Ob Struppeck auch weiterhin als Intendant und Autor fungieren darf, ließ Patay offen. Intern jedenfalls laufen bereits die Vorbereitungen für das Musical »Casanova«. Koautor: Christian Struppeck.

Vienna’s English Theatre: »Dogfight« statt »Bare« 2018

War das ursprünglich angekündigte »Bare« schon eine großartige Stückauswahl, so ist die Entscheidung des English Theatre, die Wien-Premiere von »Dogfight« zu bringen, um nichts schlechter. Zu sehen ist das Stück der »Dear Evan Hansen«-Masterminds Benj Pasek & Justin Paul (Buch: Peter Duchan) in einer Produktion des Youth Ensembles vom 5. bis 20. März 2018.
Details zu dieser Produktion gibt es –> hier.

brut, Schauspielhaus 2017/2018: »Dirty Dancing Faust« und die »Seestadt-Saga«

Die Programmpräsentation von Schauspielhaus und brut für die Saison 2017/2018 folgt im Herbst. Erste Ankündigungen gibt es schon:

brut: »A Dirty Dancing Faust«
Ende Oktober startet das Projekt »A Dirty Dancing Faust« von Nesterval (in Kooperation mit brut). Das Kollektiv, in Wien für seine immersiven Theater- und Stadtabenteuer gefeiert, wird das Publikum in einem leerstehenden Gebäude (Simmering-Donaustadt-Floridsdorf) für zwei Monate in eine Fusion aus Goethes »Faust« und »Dirty Dancing« involvieren und sich gemeinsam auf Ermittlungen rund um den Tod eines jungen Hotelangestellten begeben.
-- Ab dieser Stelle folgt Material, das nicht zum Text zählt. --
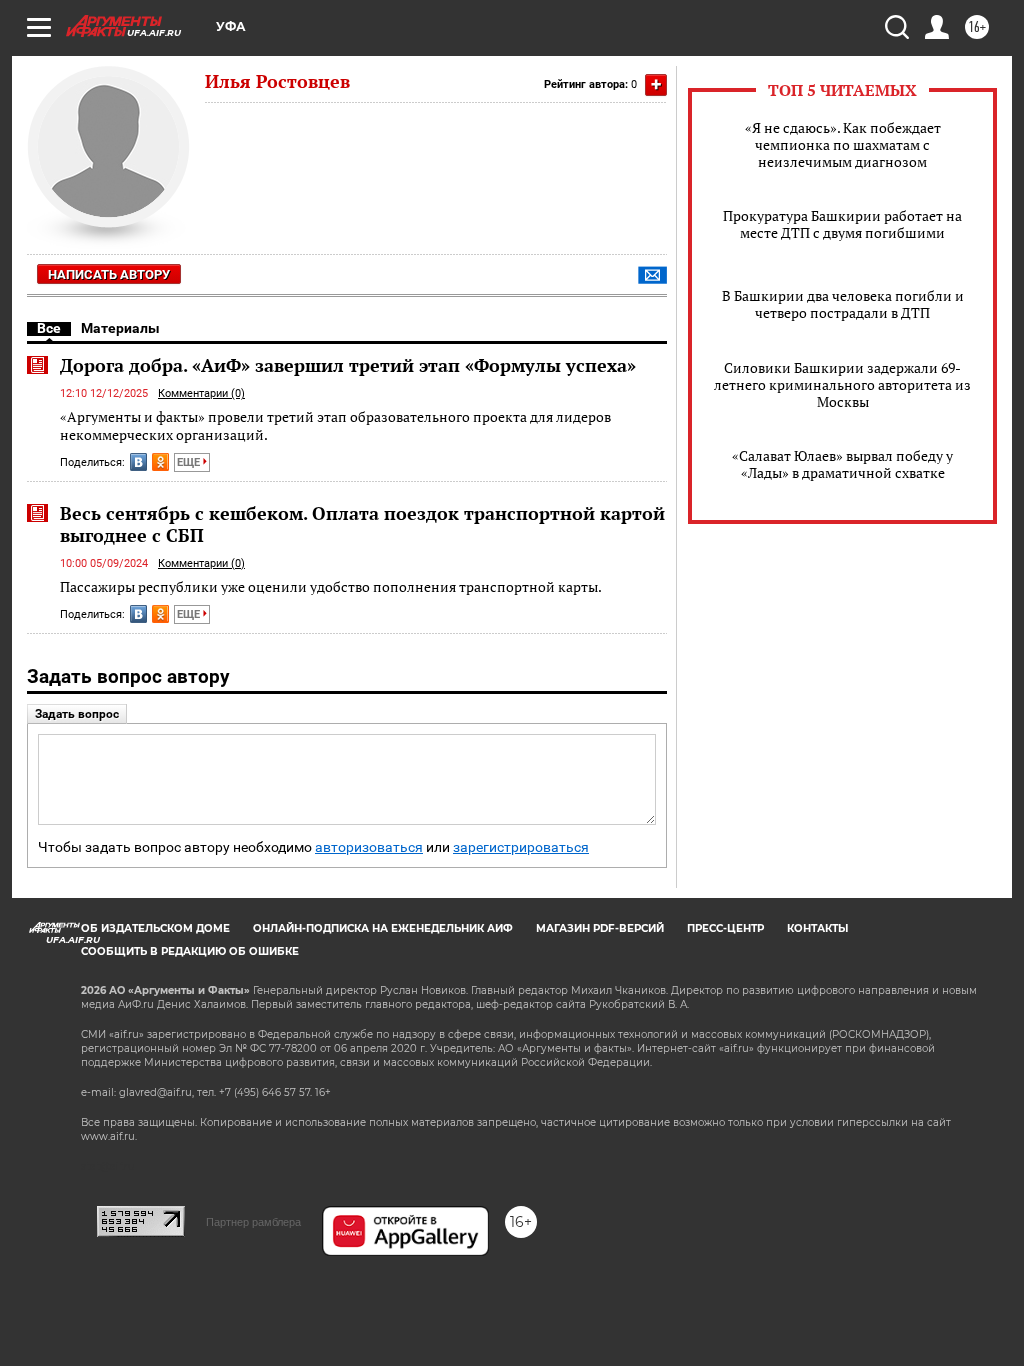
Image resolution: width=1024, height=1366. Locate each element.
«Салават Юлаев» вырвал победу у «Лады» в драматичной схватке (842, 464)
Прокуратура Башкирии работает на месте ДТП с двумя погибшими (842, 224)
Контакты (817, 928)
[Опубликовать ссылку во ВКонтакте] (138, 462)
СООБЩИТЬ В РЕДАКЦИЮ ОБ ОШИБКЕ (190, 951)
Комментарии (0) (201, 393)
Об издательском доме (155, 928)
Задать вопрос (77, 714)
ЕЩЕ (190, 462)
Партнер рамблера (253, 1222)
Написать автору (109, 274)
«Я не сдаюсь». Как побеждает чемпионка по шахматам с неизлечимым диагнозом (843, 144)
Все (49, 328)
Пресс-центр (725, 928)
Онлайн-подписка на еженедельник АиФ (383, 928)
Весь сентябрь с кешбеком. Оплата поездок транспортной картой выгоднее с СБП (362, 524)
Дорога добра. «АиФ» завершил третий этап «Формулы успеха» (348, 365)
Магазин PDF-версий (600, 928)
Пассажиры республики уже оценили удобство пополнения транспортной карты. (331, 586)
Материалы (120, 328)
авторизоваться (369, 847)
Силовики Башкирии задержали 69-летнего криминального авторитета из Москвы (842, 384)
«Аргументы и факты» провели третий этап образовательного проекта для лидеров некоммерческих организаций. (335, 425)
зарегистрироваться (521, 847)
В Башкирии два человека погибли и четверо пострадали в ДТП (843, 304)
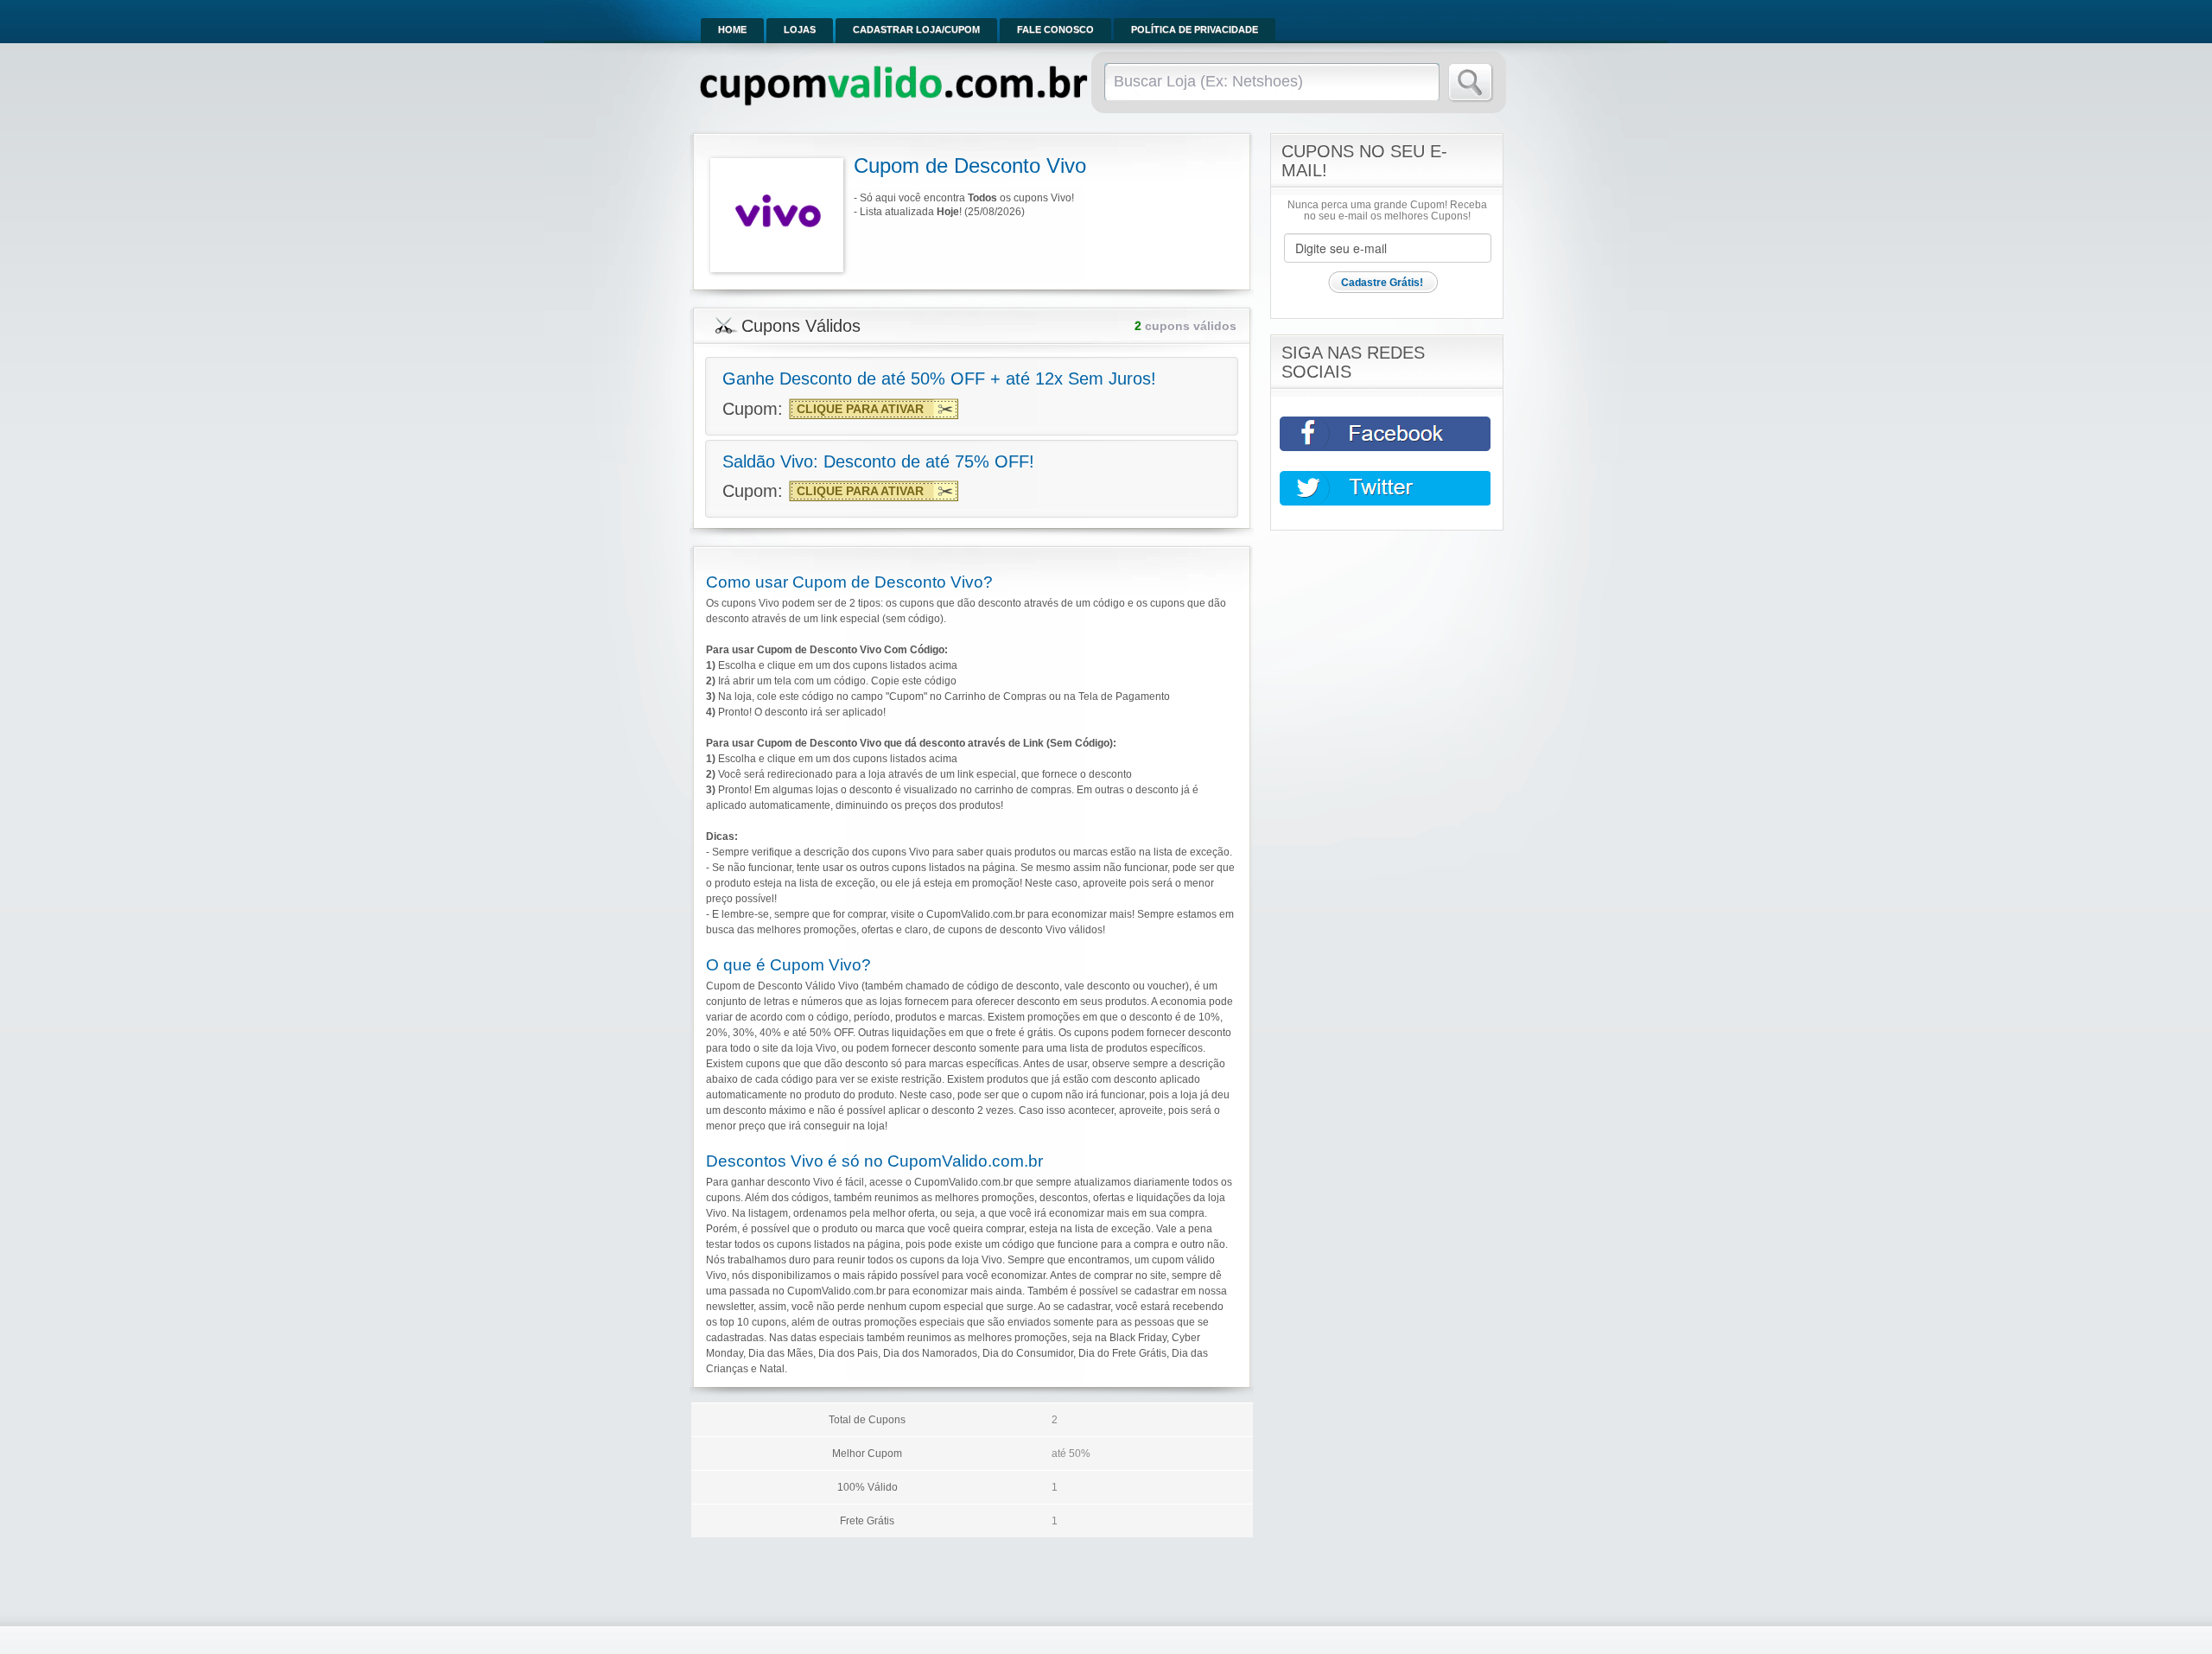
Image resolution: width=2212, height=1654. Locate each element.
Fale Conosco (1055, 29)
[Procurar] (1471, 83)
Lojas (800, 29)
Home (732, 29)
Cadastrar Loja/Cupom (916, 29)
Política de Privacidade (1194, 29)
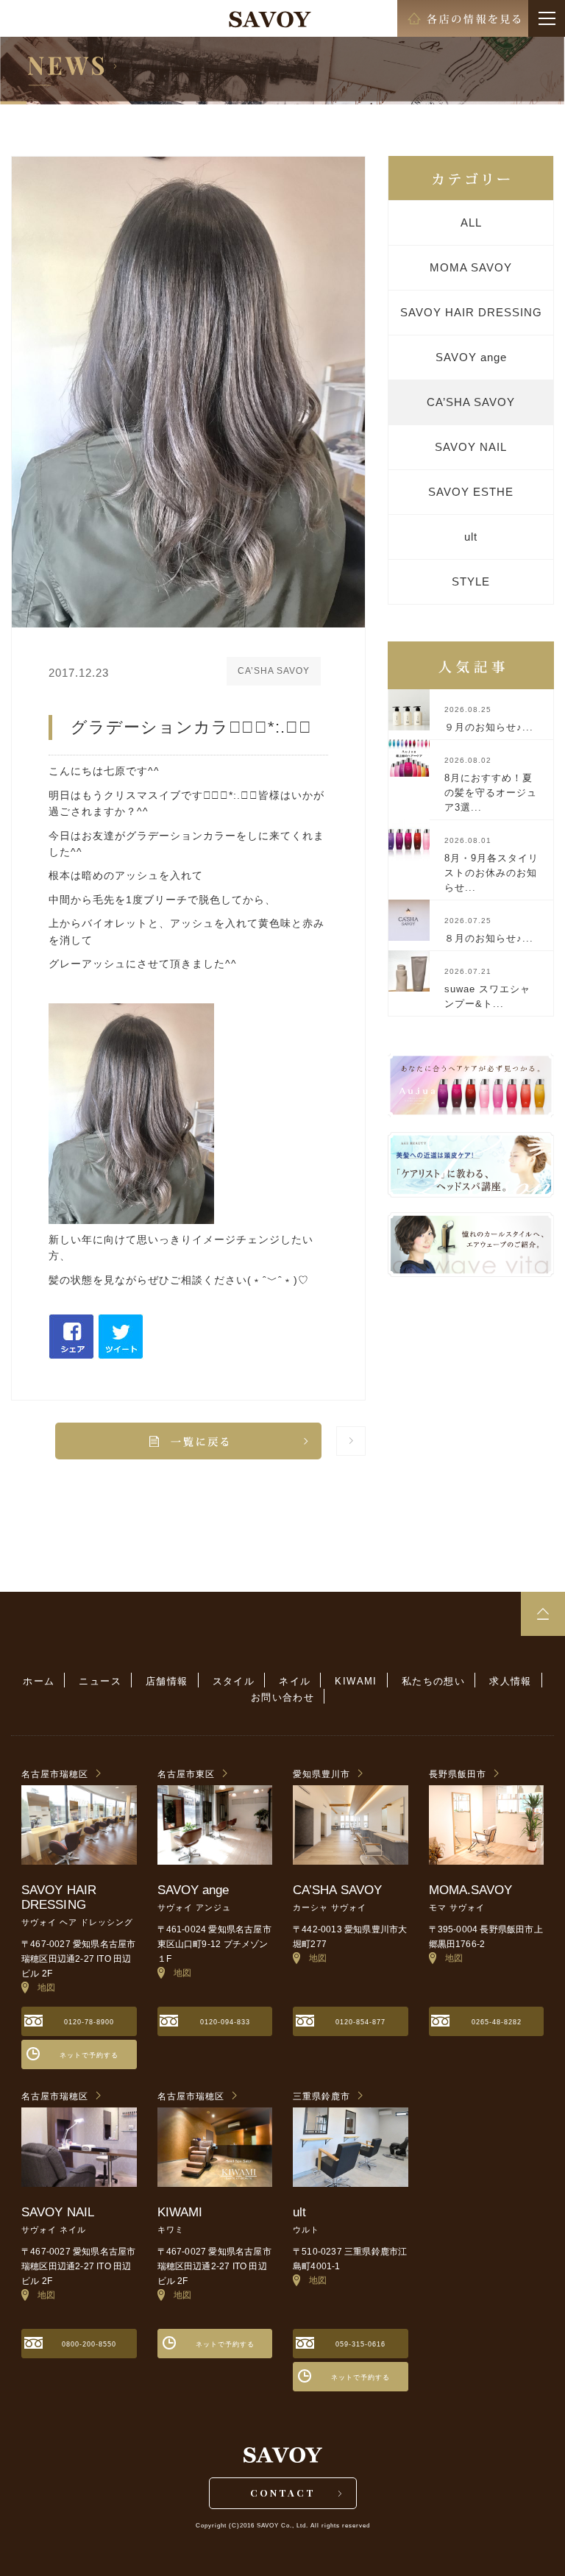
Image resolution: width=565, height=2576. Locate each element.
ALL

Schauspielhaus Wien: Seestadt-Saga
Eine Gruppe von jungen, in Wien lebenden Autoren diverser Herkunft konzipiert nach Vorgabe einer Storyline eine Film- und Theaterserie, die Seestadt-Saga, die in Echtzeit über Social-Media-Kanäle gepostet wird und das interaktive Rezipieren ermöglicht. Die virtuelle Auseinandersetzung wird begleitet von Performances, Partys, Versammlungen und Wohnungsbesuchen vor Ort.